Furd decided that the person in front of me had failed in his duty to continue driving through the intersection once the light had turned yellow. Furd drove around me on the left in an attempt to go around both me and the guy in front of me, but had an “oh sh*t” moment when, opposite him, at the intersection, waiting to turn left into Dunkin Donuts was a cop. In addition, two cars were exiting Dunkin Donuts, turning right on the street ahead of us.
This left Furd in the intersection, under a red light, face to face with a police cruiser. Furd weaved left and proceeded to drive the wrong way in one of the southbound lanes, re-entering the northbound lanes behind the cop.
The light turned green and the cop turned into Dunkin Donuts.
Three: My third story takes place about ¼ mile south of this same intersection, at a point in the road where there are two lanes going in each direction. A tractor trailer in the right lane put on his left turn signal. “This vehicle makes wide turns” and it was about to make one.
Except, there was nowhere to turn.
The truck driver was attempting to make a U-turn. Maybe his GPS said “make a U-turn.” My GPS does that all the time.
Tex* who was behind me and two other cars behind the truck, decided that his mission was too important, so he pulled into the left lane and sped toward the truck.

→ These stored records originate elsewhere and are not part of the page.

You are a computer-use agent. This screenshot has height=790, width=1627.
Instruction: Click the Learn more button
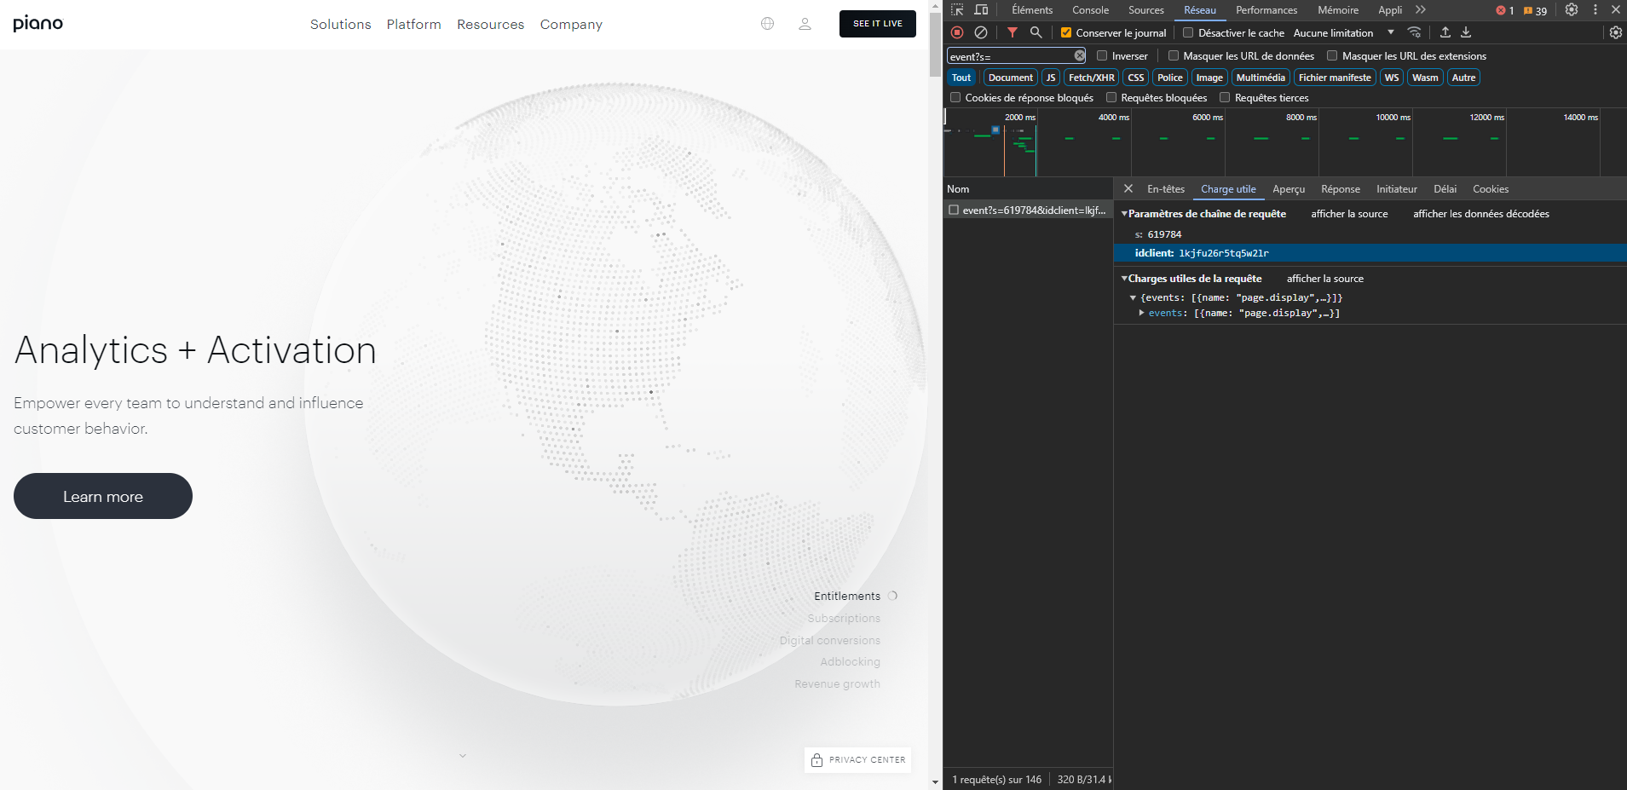[x=103, y=496]
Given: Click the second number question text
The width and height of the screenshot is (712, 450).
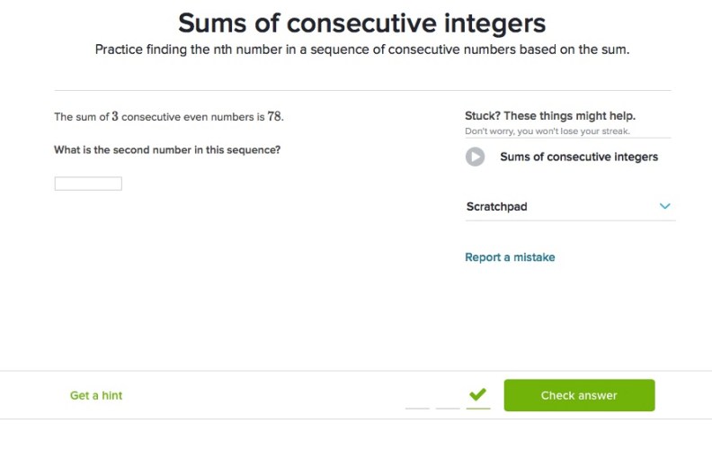Looking at the screenshot, I should coord(167,149).
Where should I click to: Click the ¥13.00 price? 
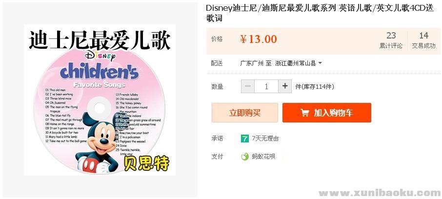click(x=259, y=39)
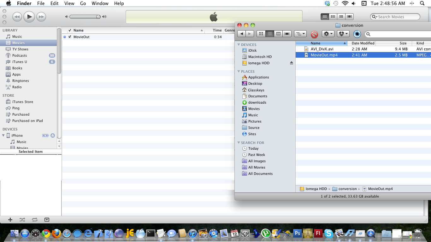
Task: Select the iTunes Store link
Action: pyautogui.click(x=22, y=102)
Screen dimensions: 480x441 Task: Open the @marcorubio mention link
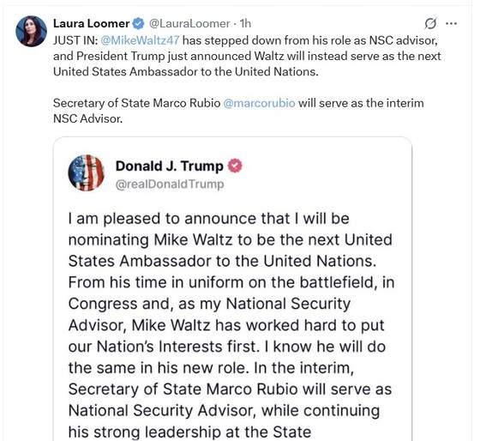click(259, 103)
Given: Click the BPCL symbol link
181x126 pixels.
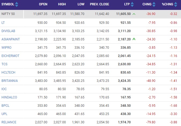Looking at the screenshot, I should 5,105.
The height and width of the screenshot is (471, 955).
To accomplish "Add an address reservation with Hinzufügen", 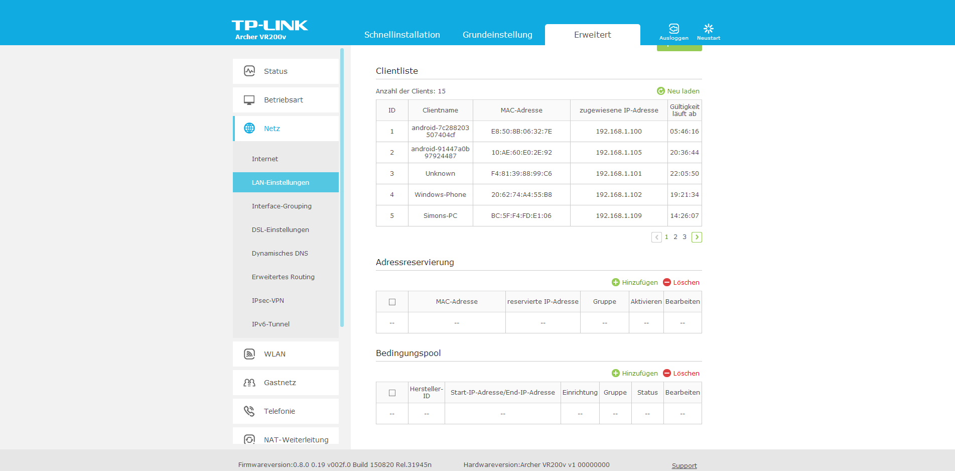I will click(635, 282).
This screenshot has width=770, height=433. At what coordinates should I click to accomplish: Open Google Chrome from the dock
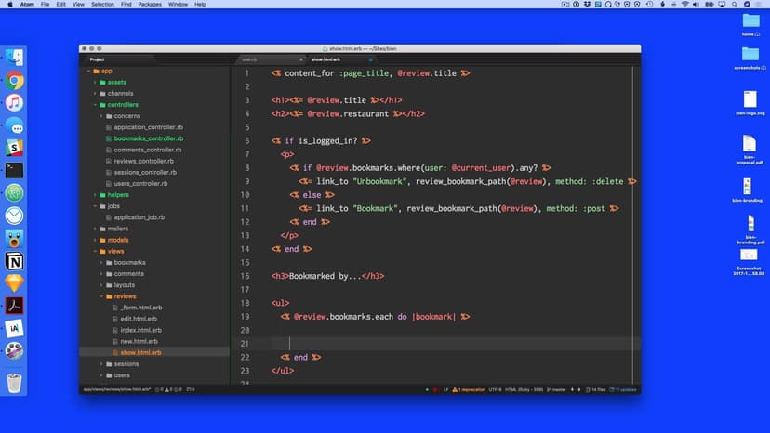tap(15, 81)
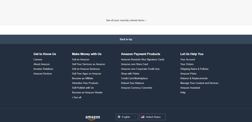The width and height of the screenshot is (252, 122).
Task: Open the Careers link
Action: click(38, 59)
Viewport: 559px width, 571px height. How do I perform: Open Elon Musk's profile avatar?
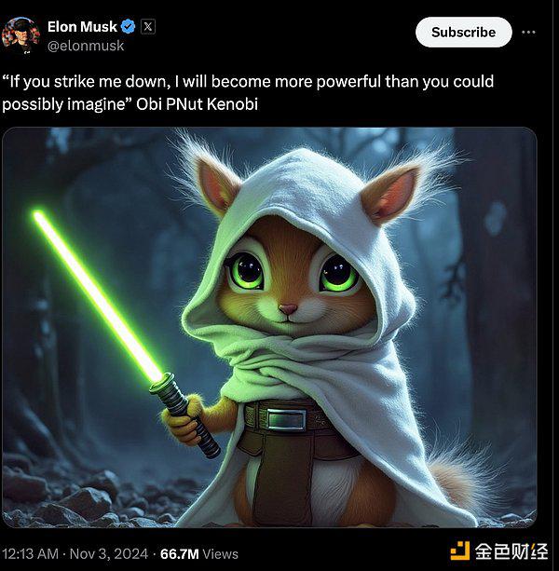click(x=20, y=35)
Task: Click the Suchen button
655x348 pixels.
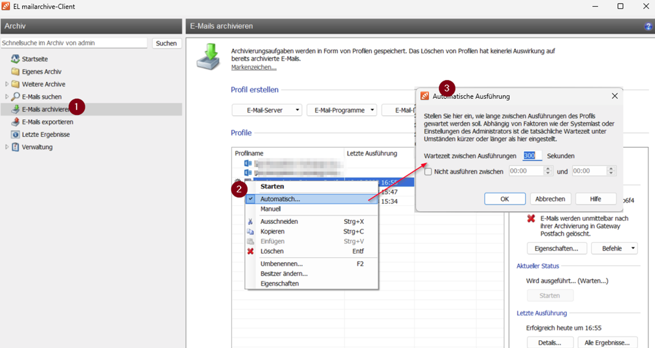Action: click(x=166, y=44)
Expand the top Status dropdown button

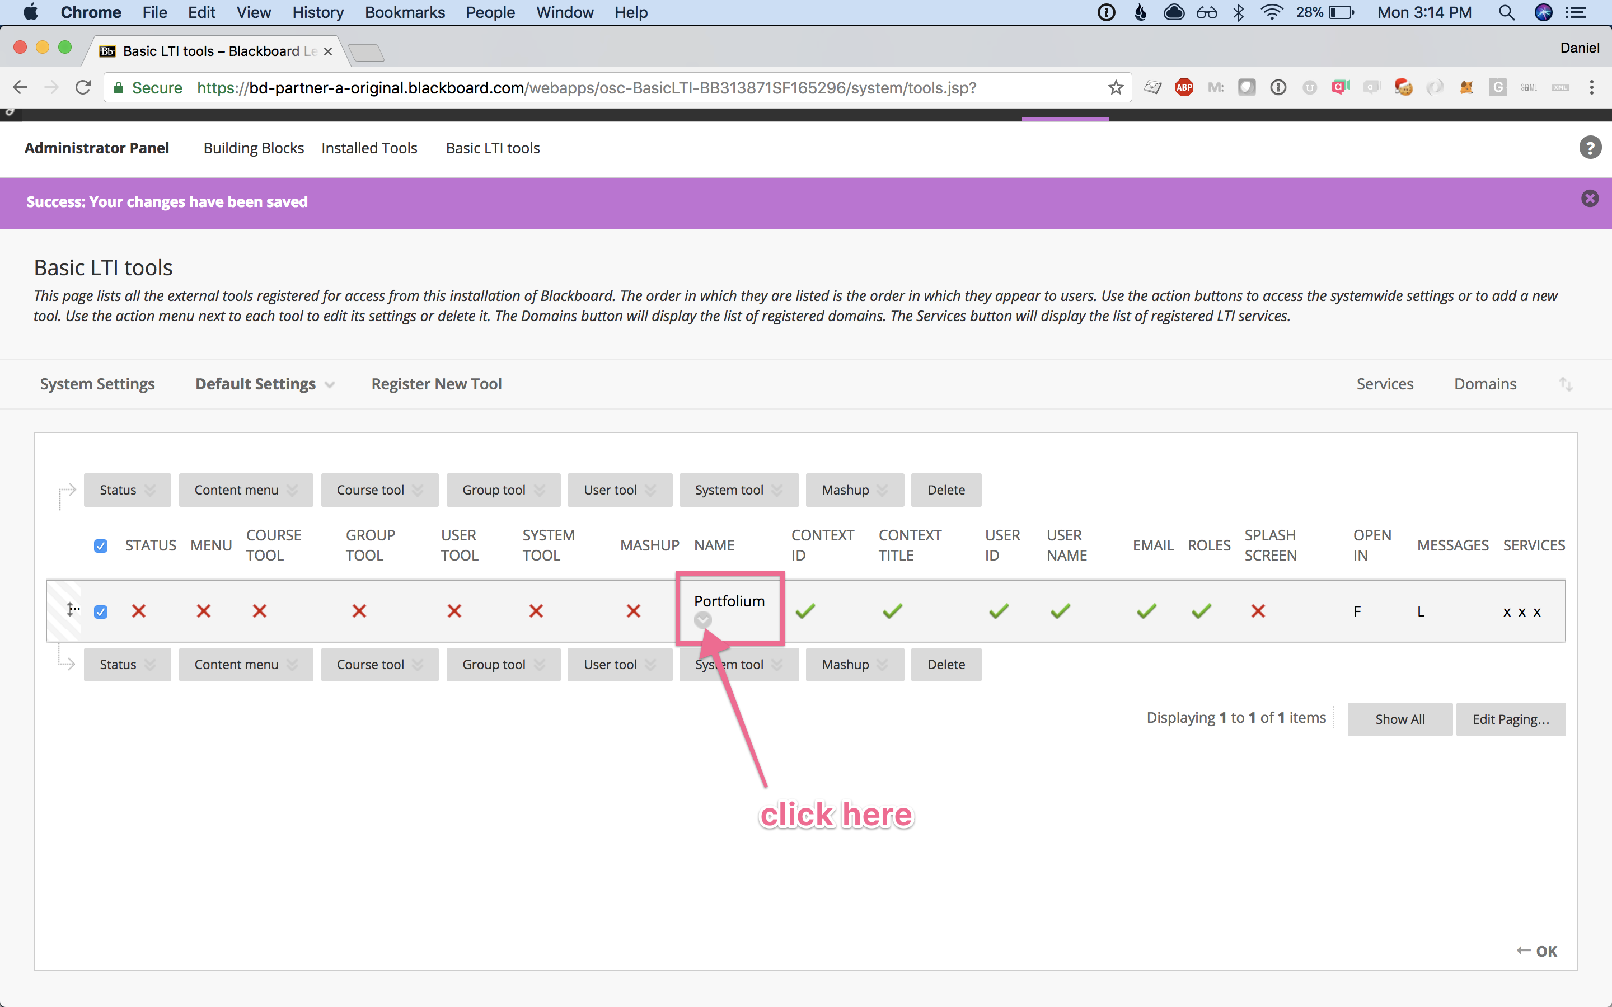[127, 490]
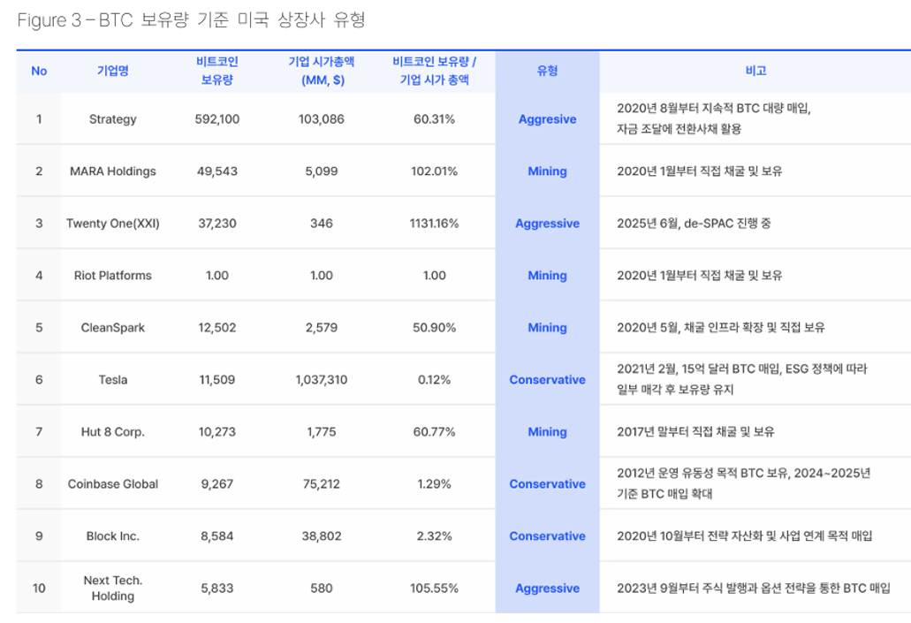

When the truck didn’t stop, Tex drove into the left lane of the southbound side. When the truck still didn’t stop, we had ourselves a situation, and a few seconds later we had ourselves a cluster.
In addition to the truck and Tex, two cars had pulled up behind Tex. I was pretty sure we were going to have to pry a cop out of Dunkin Donuts to clear this mess, but after a flurry of expletive-laden instructions from the truck driver, people backed themselves up to let him make his ill-fated U-turn. In one last effort by Karma (to show she has a sense of humor), Tex found himself in the left turn only lane at the intersection with half-a-dozen cars in the right lane who wouldn’t let him merge.
* I’m borrowing names from John Howell today. Where’s Tiny* when we need him?